The United States Air Force has a problem it cannot solve with traditional fighter jets alone. Manned fighters are extraordinarily expensive, an F-35A costs over $80 million, and the new F-47 sixth-generation fighter will likely cost significantly more. The Air Force needs hundreds more combat aircraft to match the scale of potential adversaries, but it cannot afford to fill that gap with manned platforms. The answer is the Collaborative Combat Aircraft (CCA) program: autonomous drones that fly alongside manned fighters, absorbing risk and multiplying combat power. Anduril's YFQ-44 Fury is one of the first aircraft selected for the program, and it represents a fundamentally different approach to building combat aircraft, designed from day one around AI autonomy, modular payloads, and factory-scale production.
The CCA Program: Why the Air Force Needs Expendable Fighters
The logic behind the Collaborative Combat Aircraft program is straightforward. In a conflict with a peer adversary, the United States would need to generate enormous amounts of combat airpower, far more than the current fleet of manned fighters can sustain. Every manned fighter that is shot down means the loss of a $80-to-$150 million aircraft and a pilot who took years and millions of dollars to train. The attrition math does not work.

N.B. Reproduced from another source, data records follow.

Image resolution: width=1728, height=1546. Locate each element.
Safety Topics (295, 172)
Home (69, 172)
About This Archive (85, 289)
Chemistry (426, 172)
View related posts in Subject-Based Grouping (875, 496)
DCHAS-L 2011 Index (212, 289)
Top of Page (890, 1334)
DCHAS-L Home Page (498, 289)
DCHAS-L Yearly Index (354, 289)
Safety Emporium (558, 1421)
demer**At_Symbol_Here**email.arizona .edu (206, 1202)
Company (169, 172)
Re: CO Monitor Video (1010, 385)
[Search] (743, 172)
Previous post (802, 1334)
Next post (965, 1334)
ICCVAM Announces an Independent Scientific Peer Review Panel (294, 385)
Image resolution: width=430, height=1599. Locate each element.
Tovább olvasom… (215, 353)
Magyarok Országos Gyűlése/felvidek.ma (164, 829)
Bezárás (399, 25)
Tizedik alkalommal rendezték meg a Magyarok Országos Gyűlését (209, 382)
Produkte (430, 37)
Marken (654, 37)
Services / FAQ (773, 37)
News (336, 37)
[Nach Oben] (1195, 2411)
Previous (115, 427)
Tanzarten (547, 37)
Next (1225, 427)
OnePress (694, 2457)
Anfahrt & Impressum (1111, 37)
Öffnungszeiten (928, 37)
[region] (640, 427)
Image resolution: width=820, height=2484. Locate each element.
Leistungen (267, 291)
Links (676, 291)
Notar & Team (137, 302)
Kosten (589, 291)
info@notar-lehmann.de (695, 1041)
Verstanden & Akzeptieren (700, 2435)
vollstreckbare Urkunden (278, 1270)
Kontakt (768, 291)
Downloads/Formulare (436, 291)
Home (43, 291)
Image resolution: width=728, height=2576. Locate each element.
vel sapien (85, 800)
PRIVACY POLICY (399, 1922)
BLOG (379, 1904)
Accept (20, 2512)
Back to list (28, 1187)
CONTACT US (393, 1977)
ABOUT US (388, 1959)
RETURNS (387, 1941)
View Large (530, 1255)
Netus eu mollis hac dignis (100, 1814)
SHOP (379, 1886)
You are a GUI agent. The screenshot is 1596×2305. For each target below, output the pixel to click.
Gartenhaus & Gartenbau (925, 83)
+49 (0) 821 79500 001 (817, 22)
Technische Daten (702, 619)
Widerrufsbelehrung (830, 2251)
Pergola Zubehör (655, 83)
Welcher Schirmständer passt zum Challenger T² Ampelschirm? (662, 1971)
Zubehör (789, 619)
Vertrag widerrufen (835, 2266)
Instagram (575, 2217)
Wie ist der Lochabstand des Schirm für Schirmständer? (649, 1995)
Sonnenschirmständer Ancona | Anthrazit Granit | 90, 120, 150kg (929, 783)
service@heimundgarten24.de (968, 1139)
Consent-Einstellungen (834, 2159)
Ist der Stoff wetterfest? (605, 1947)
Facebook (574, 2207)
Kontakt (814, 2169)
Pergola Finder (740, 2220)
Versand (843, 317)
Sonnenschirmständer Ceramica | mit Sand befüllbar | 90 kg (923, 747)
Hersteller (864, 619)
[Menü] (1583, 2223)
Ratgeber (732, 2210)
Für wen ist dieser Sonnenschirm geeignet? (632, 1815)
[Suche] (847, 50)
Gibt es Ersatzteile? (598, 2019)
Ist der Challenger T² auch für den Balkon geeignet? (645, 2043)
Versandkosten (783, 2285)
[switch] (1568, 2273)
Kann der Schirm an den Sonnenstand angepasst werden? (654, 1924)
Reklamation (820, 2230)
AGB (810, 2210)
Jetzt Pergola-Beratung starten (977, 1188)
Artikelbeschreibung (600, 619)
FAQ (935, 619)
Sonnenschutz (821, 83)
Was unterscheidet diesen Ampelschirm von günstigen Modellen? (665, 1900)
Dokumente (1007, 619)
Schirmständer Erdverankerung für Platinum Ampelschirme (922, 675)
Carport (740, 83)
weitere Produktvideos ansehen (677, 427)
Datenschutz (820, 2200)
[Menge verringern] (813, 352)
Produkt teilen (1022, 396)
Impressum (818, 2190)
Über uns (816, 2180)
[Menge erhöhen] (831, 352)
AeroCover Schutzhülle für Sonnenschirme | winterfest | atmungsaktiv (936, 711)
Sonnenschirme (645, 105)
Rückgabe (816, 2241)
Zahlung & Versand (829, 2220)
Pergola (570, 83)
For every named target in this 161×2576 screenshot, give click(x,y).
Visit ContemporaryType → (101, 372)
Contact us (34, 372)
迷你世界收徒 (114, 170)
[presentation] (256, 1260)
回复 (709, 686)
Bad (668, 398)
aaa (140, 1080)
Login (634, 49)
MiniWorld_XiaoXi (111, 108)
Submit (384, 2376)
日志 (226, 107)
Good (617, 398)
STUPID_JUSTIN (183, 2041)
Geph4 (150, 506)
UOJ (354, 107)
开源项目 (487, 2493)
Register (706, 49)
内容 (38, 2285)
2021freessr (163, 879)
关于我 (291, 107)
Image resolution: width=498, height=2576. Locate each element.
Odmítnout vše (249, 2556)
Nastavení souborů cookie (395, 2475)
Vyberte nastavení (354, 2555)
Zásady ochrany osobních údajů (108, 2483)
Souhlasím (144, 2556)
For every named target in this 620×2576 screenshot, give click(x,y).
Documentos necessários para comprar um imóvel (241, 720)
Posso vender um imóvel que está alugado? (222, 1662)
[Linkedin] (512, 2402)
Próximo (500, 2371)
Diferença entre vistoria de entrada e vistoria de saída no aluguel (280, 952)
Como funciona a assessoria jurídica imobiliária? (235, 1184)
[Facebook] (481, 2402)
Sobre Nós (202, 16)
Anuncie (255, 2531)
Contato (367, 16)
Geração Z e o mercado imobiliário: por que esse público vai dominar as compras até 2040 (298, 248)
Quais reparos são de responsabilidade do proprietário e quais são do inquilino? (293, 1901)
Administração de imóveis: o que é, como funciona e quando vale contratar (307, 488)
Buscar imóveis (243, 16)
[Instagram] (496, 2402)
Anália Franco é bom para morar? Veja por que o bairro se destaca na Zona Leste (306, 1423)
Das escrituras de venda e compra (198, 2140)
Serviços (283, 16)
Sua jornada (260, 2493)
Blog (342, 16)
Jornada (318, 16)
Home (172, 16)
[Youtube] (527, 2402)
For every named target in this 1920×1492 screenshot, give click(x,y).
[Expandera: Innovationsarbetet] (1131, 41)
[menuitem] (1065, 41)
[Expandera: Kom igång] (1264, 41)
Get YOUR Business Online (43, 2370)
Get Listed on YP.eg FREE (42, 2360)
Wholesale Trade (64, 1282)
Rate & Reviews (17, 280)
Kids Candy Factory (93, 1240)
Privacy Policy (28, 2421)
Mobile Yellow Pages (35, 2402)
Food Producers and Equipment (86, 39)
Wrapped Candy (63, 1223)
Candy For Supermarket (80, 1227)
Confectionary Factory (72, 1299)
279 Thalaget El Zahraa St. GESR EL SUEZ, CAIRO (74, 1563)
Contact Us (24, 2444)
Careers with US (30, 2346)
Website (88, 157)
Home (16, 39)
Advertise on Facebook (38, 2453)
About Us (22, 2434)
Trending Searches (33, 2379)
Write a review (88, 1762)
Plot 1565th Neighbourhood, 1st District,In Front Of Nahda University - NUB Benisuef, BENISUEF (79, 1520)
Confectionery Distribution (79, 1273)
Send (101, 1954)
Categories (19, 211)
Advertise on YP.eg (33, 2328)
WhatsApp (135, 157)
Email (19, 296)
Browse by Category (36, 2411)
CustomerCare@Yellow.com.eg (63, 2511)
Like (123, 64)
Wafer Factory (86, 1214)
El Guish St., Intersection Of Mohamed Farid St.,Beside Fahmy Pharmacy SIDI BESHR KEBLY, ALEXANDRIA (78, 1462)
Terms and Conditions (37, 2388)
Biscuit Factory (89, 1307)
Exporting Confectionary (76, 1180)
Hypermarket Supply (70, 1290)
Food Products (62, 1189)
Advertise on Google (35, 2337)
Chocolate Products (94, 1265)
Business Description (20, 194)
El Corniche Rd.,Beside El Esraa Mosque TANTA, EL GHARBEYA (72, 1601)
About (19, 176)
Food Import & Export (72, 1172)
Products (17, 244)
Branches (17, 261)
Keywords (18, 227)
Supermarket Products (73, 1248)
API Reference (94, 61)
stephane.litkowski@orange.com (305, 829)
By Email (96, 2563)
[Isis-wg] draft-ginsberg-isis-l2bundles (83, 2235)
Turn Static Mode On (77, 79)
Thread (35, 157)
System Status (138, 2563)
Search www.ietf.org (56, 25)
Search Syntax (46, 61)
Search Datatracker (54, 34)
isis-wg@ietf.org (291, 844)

CCAs change that math. If a manned fighter can control two or three autonomous wingmen, the effective size of the fighter force multiplies without proportionally increasing cost. The CCAs fly into the most dangerous airspace first, scouting, jamming, and engaging threats so that the manned fighters behind them can operate more safely. If a CCA is lost, the cost is measured in millions rather than tens of millions, and no pilot comes home in a body bag.